The Sunday, I focused on “Awen” was a winter day, devoid of greenery. I stood at the edge of the woods and awaited the day to begin, which out started grey and overcast. The sun was rising but the light was still low. First, I heard the “coo, coo, coo” of the mourning doves, who were resting in the maple trees. The red-bellied woodpecker, hopping along on a trunk of an oak tree, answered them with “Churrups, churrps.” A staccato rhythm continued with the doves and woodpecker calling and responding.

While that was going on, two Carolina wrens searched for food among the tangled basswood trees, hopping from limb to limb.
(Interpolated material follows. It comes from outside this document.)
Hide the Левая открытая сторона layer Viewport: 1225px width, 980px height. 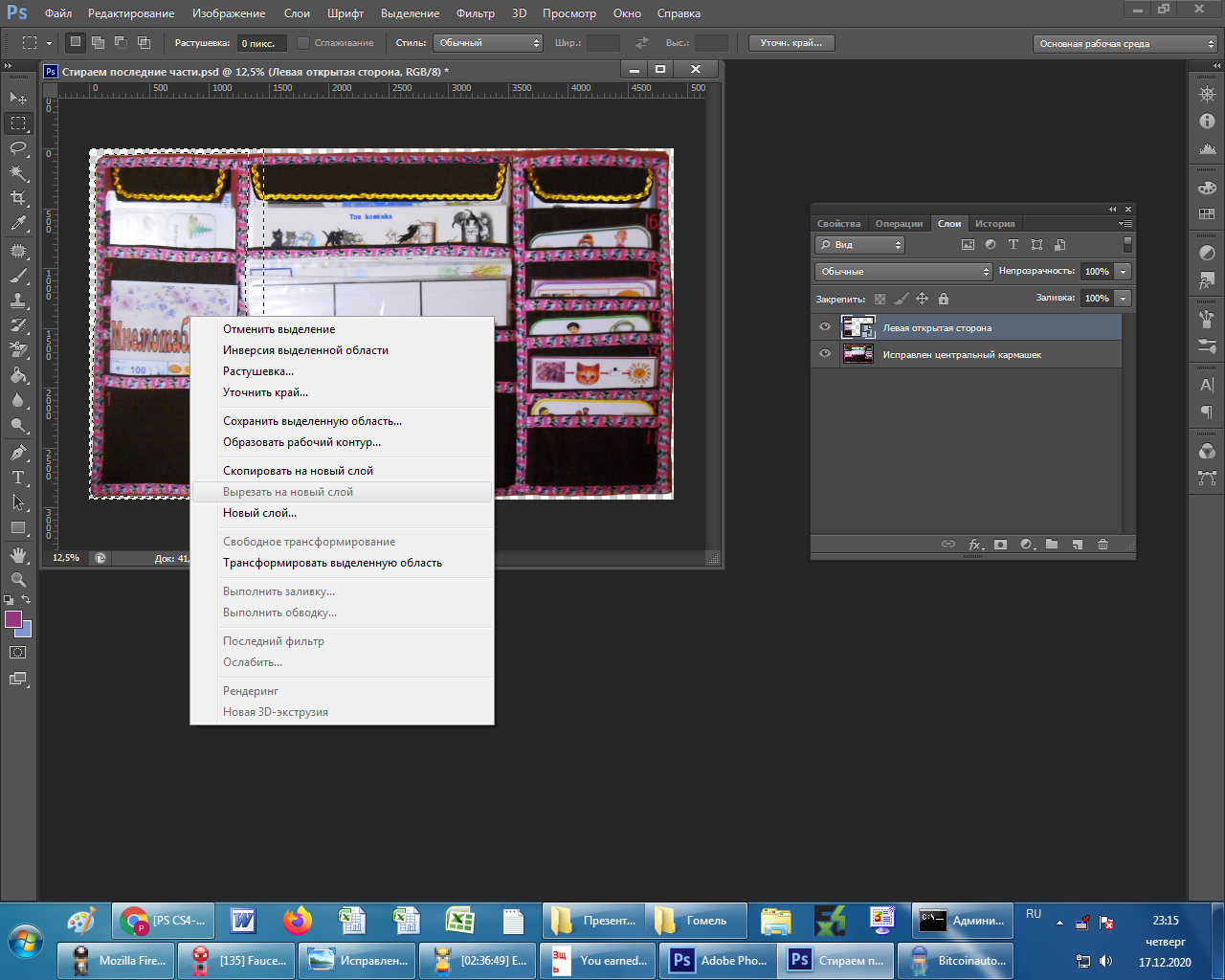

Finally stopping, they began to trill loudly, “pidaro, pidaro, pidaro.” These small pugnacious birds provided the counterpoint to the doves and woodpecker. The rhythm of the bird calls became faster and faster, announcing “Morning is coming!”

 Then silence came abruptly over the field. Something unseen had passed through the woods. My grandmother referred to this phenomenon of noise then sudden silence as “an angel just walked by.” In the presence of the Sacred, we all became silent.

 After a brief while, the woodpecker quietly went “quir, quir”. Then, the two wrens answered, with “tweepudo dip dip dip.” Adding to their calls, the doves boomed “coo, coo, coo.” Again the rhythm of the doves calling and the other birds responding continued, as if nothing had happened. Once the sun became brighter, the birds stopped and went about their business. Morning had arrived.